### DESCRIPTION OF THE TASK:
Please retype all of the following entries exactly.

START SUPPLIED MATERIAL

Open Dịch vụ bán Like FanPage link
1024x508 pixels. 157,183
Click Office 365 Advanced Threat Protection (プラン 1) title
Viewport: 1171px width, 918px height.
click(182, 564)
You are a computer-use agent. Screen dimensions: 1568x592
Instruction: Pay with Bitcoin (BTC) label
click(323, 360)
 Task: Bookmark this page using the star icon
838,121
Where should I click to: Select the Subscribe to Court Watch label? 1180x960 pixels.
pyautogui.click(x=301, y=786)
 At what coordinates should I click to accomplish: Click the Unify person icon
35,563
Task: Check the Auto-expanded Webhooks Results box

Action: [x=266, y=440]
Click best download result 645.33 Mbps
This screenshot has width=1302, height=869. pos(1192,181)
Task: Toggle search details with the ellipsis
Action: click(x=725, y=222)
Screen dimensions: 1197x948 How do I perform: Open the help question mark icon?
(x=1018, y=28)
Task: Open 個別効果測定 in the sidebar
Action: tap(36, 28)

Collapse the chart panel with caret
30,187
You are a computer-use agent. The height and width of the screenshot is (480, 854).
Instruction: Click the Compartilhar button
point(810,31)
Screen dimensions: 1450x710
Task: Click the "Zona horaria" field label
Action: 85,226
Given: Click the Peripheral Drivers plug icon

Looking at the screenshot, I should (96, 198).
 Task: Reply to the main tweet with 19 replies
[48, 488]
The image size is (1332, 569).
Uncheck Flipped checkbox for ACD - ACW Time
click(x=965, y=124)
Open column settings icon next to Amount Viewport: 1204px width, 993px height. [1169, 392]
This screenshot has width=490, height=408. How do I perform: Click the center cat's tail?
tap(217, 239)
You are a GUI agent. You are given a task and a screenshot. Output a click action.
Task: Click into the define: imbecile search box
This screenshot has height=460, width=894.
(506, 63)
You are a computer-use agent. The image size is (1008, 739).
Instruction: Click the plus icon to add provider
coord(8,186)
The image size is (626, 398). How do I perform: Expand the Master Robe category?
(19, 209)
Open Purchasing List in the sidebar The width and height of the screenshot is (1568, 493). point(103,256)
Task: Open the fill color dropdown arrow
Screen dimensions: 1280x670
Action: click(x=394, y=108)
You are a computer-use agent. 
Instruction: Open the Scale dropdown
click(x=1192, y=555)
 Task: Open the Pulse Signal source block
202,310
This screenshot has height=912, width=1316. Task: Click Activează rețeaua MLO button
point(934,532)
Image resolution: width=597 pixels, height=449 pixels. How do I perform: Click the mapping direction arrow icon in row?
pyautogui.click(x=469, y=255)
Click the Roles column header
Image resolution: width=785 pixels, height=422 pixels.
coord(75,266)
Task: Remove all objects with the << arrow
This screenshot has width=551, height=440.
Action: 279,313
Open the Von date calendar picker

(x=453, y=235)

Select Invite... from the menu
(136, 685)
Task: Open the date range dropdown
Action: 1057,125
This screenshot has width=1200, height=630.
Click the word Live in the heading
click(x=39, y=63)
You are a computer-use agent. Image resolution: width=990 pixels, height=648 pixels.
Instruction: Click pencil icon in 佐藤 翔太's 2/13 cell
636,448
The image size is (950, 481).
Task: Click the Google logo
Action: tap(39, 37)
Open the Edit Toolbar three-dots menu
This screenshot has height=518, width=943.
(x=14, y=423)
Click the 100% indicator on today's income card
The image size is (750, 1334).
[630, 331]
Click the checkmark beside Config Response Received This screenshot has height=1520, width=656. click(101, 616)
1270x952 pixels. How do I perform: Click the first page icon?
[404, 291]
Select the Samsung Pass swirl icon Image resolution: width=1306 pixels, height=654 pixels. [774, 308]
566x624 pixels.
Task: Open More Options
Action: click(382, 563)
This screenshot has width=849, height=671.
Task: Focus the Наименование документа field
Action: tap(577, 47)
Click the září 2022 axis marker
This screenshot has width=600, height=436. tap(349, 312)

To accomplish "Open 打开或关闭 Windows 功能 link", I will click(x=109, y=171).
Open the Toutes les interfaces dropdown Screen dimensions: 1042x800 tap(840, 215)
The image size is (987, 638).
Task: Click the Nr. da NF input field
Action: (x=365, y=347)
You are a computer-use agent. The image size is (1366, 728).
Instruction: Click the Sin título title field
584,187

END SUPPLIED MATERIAL

### TASK SOLUTION:
Open Dịch vụ bán Like FanPage link
1024x508 pixels. 157,183
Click Office 365 Advanced Threat Protection (プラン 1) title
Viewport: 1171px width, 918px height.
click(182, 564)
You are a computer-use agent. Screen dimensions: 1568x592
Instruction: Pay with Bitcoin (BTC) label
click(323, 360)
 Task: Bookmark this page using the star icon
838,121
Where should I click to: Select the Subscribe to Court Watch label? 1180x960 pixels.
pyautogui.click(x=301, y=786)
 At what coordinates should I click to accomplish: Click the Unify person icon
35,563
Task: Check the Auto-expanded Webhooks Results box

Action: [x=266, y=440]
Click best download result 645.33 Mbps
This screenshot has width=1302, height=869. pos(1192,181)
Task: Toggle search details with the ellipsis
Action: click(x=725, y=222)
Screen dimensions: 1197x948 How do I perform: Open the help question mark icon?
(x=1018, y=28)
Task: Open 個別効果測定 in the sidebar
Action: tap(36, 28)

Collapse the chart panel with caret
30,187
You are a computer-use agent. The height and width of the screenshot is (480, 854).
Instruction: Click the Compartilhar button
point(810,31)
Screen dimensions: 1450x710
Task: Click the "Zona horaria" field label
Action: 85,226
Given: Click the Peripheral Drivers plug icon

Looking at the screenshot, I should (96, 198).
 Task: Reply to the main tweet with 19 replies
[48, 488]
The image size is (1332, 569).
Uncheck Flipped checkbox for ACD - ACW Time
click(x=965, y=124)
Open column settings icon next to Amount Viewport: 1204px width, 993px height. [1169, 392]
This screenshot has width=490, height=408. How do I perform: Click the center cat's tail?
tap(217, 239)
You are a GUI agent. You are given a task and a screenshot. Output a click action.
Task: Click into the define: imbecile search box
This screenshot has height=460, width=894.
(506, 63)
You are a computer-use agent. The image size is (1008, 739).
Instruction: Click the plus icon to add provider
coord(8,186)
The image size is (626, 398). How do I perform: Expand the Master Robe category?
(19, 209)
Open Purchasing List in the sidebar The width and height of the screenshot is (1568, 493). point(103,256)
Task: Open the fill color dropdown arrow
Screen dimensions: 1280x670
Action: click(x=394, y=108)
You are a computer-use agent. 
Instruction: Open the Scale dropdown
click(x=1192, y=555)
 Task: Open the Pulse Signal source block
202,310
This screenshot has height=912, width=1316. Task: Click Activează rețeaua MLO button
point(934,532)
Image resolution: width=597 pixels, height=449 pixels. How do I perform: Click the mapping direction arrow icon in row?
pyautogui.click(x=469, y=255)
Click the Roles column header
Image resolution: width=785 pixels, height=422 pixels.
coord(75,266)
Task: Remove all objects with the << arrow
This screenshot has width=551, height=440.
Action: 279,313
Open the Von date calendar picker

(x=453, y=235)

Select Invite... from the menu
(136, 685)
Task: Open the date range dropdown
Action: 1057,125
This screenshot has width=1200, height=630.
Click the word Live in the heading
click(x=39, y=63)
You are a computer-use agent. Image resolution: width=990 pixels, height=648 pixels.
Instruction: Click pencil icon in 佐藤 翔太's 2/13 cell
636,448
The image size is (950, 481).
Task: Click the Google logo
Action: tap(39, 37)
Open the Edit Toolbar three-dots menu
This screenshot has height=518, width=943.
(x=14, y=423)
Click the 100% indicator on today's income card
The image size is (750, 1334).
[630, 331]
Click the checkmark beside Config Response Received This screenshot has height=1520, width=656. click(101, 616)
1270x952 pixels. How do I perform: Click the first page icon?
[404, 291]
Select the Samsung Pass swirl icon Image resolution: width=1306 pixels, height=654 pixels. [774, 308]
566x624 pixels.
Task: Open More Options
Action: click(382, 563)
This screenshot has width=849, height=671.
Task: Focus the Наименование документа field
Action: tap(577, 47)
Click the září 2022 axis marker
This screenshot has width=600, height=436. tap(349, 312)

To accomplish "Open 打开或关闭 Windows 功能 link", I will click(x=109, y=171).
Open the Toutes les interfaces dropdown Screen dimensions: 1042x800 tap(840, 215)
The image size is (987, 638).
Task: Click the Nr. da NF input field
Action: (x=365, y=347)
You are a computer-use agent. The image size is (1366, 728).
Instruction: Click the Sin título title field
584,187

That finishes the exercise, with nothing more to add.